MR and CT images of the cervical region. A–C) On day 3, cervical MRI reveals a longitudinal signal change, appearing as hypointensity on T1-weighted imaging (A) and hyperintensity on short tau inversion recovery (STIR) (B), in the soft tissue of the prevertebral space anterior to C2–C4 (arrowheads). No calcification was observed in the tendon of the LCM anterior to C1–C2 on 3-dimensional CT (C). D–F) T2-weighted images on day 10 (D) and day 16 (E), and fat-saturated T2-weighted image on day 26 (F) reveal hyperintense signals in both LCMs (arrows), soft tissue (arrowheads) and vertebral bodies of C5 and C6, along with bone destruction, and narrowing of the C5/C6 intervertebral disc (open arrows).
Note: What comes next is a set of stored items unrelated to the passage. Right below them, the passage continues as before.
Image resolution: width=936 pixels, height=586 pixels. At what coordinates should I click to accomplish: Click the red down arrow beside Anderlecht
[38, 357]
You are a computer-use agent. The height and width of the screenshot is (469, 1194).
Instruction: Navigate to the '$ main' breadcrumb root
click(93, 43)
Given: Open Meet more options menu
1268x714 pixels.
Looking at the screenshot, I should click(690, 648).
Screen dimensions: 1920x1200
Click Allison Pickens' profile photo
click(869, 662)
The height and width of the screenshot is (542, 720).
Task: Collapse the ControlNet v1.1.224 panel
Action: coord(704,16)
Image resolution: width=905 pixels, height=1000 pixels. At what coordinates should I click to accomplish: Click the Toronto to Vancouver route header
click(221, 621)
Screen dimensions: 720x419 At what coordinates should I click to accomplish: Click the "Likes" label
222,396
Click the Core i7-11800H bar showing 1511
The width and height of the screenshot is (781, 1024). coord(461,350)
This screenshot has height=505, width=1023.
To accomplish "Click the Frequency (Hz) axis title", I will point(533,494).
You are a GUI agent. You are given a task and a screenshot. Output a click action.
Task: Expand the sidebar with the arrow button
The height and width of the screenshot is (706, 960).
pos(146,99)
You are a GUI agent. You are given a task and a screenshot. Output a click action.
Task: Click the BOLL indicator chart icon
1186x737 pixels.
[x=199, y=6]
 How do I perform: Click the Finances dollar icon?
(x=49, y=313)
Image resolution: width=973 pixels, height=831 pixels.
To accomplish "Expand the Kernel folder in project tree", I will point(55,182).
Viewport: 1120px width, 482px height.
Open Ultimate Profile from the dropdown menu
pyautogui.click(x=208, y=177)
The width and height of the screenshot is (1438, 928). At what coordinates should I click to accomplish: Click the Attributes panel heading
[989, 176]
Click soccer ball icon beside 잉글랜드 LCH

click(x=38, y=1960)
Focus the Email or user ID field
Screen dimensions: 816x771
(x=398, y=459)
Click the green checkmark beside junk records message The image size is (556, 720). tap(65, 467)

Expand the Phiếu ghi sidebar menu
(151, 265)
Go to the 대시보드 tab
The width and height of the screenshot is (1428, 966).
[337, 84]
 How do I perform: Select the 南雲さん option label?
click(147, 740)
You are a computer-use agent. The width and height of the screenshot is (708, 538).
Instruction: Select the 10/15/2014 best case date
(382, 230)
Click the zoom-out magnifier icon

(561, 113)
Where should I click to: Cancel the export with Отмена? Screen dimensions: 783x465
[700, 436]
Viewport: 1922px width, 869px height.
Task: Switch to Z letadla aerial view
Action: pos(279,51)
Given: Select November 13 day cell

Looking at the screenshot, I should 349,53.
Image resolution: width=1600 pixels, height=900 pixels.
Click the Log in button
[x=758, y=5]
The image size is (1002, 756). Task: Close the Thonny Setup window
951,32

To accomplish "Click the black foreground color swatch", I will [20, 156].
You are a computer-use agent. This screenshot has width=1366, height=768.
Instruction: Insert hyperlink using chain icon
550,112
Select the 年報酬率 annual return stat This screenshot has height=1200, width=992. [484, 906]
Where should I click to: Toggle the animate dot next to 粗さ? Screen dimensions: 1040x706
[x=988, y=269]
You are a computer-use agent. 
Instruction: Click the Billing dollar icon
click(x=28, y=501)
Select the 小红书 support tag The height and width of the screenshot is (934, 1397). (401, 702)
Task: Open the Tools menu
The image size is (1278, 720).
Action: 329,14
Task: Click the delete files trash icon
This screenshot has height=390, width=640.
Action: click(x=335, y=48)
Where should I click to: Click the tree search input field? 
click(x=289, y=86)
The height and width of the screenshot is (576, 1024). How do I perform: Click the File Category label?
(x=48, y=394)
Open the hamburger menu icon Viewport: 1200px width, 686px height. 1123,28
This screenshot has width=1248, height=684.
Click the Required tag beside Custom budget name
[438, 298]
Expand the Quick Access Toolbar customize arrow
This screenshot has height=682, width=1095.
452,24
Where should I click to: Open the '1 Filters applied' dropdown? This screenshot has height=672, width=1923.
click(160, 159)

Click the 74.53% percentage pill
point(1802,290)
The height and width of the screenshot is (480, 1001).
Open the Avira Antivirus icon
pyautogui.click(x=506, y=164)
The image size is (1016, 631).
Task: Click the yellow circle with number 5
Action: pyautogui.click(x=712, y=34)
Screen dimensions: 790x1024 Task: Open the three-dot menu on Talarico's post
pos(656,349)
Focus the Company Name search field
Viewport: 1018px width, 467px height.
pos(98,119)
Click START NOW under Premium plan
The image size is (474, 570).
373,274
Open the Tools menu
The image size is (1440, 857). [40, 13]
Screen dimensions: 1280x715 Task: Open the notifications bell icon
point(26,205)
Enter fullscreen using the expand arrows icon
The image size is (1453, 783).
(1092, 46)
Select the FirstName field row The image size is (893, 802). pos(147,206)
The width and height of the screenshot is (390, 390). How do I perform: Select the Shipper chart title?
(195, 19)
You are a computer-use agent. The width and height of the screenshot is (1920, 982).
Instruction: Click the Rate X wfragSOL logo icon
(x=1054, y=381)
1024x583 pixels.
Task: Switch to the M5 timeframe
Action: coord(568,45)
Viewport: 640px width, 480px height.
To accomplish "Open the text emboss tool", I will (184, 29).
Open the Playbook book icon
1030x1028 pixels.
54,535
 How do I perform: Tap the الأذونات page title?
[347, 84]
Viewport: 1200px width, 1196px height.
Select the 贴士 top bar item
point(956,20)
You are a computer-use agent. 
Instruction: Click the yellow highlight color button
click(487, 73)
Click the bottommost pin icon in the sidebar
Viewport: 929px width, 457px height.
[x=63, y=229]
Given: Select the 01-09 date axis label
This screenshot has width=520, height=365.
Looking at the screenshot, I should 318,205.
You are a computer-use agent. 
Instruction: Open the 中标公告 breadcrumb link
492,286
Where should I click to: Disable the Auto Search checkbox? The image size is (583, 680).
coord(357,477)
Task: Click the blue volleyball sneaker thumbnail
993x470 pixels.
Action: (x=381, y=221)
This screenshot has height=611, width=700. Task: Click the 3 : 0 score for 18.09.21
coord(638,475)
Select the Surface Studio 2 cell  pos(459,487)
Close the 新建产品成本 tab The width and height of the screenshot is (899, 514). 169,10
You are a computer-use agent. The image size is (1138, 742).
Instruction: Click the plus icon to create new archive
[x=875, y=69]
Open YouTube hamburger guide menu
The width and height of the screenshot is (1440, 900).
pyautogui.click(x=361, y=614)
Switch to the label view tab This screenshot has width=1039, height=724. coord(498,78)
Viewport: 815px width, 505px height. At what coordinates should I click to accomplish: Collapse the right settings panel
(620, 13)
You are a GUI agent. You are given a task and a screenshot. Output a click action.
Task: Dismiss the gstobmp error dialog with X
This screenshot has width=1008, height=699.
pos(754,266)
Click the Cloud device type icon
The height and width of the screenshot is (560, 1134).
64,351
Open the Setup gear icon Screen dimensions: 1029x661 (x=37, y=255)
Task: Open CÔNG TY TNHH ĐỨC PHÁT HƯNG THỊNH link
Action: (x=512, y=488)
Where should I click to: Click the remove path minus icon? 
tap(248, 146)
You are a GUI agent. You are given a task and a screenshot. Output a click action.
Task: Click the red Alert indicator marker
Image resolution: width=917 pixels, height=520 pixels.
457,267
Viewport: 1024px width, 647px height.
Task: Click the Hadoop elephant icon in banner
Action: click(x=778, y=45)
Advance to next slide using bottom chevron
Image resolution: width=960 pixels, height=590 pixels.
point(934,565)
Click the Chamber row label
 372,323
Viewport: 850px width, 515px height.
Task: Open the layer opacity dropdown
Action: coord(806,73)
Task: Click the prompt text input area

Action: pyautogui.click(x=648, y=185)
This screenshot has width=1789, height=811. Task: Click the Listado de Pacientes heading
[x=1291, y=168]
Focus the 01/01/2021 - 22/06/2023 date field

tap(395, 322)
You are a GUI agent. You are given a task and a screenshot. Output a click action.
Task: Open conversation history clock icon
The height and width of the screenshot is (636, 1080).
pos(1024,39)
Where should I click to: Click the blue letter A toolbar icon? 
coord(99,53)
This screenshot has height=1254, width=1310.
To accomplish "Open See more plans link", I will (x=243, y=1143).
On day 10, T2-weighted imaging revealed hyperintensity of both LCMs, higher intensity on MRI in the left muscle than in the right. Edematous regions of soft tissue and fluid collection gradually improved, and neck pain also resolved. On day 16, however, MRI showed narrowing of the C5/C6 intervertebral disc, and signal hyperintensity and destruction of the C5 and C6 vertebral bodies was evident (Figs. 1D–F). These findings indicated pyogenic spondylitis (discitis-osteomyelitis) of C5 and C6. From day 16, 750 mg/day of ampicillin/clavulanate was orally administered for 10 days. Furthermore, oral administration of cefalexin at 2 g/day was continued for 2 months. Although these vertebral changes were still recognizable on MRI after 1 year, the patient did not show any neurological manifestations and no recurrence of spondylitis was apparent.

Discussion

Acute calcific tendinitis of LCM is a clinical entity that has been demonstrated to be secondary to calcium hydroxyapatite deposition in the tendon [3]. The proposed pathophysiology is rupture of calcific hydroxyapatite crystals, provoking an aseptic inflammatory response in the surrounding LCM and leading to formation of reactive fluid in the prevertebral space [4]. As this disorder is caused by a benign inflammatory process, treatment usually involves a few weeks of nonsteroidal anti-inflammatory drugs. In the present case, however, inflammation of LCM without tendinitis was induced from a pyogenic process in the prevertebral space associated with discitis-osteomyelitis of the cervical vertebrae. Intensive antimicrobial therapy was thus necessitated. With early-stage discitis-osteomyelitis, radiological changes (including on MRI) to the vertebral body or intervertebral space might be subtle, and treatment could thus be delayed in some cases. Neurological complications have frequently been reported, especially cervical discitis-osteomyelitis [5,6]. We propose that MRI signal changes, as STIR or T2-weighted hyperintensity, of the LCM without calcification of the tendon could represent a potentially important sign suggestive of pyogenic inflammation in cervical spinal infections, including cervical discitis-osteomyelitis. Ledbetter et al. recently reported that psoas T2 hyperintensity, as the imaging psoas sign, correlates closely with discitis-osteomyelitis [7]. LCM hyperintensity without tendon calcification in the cervical region might have diagnostic value similar to psoas T2 hyperintensity in the lumbar region.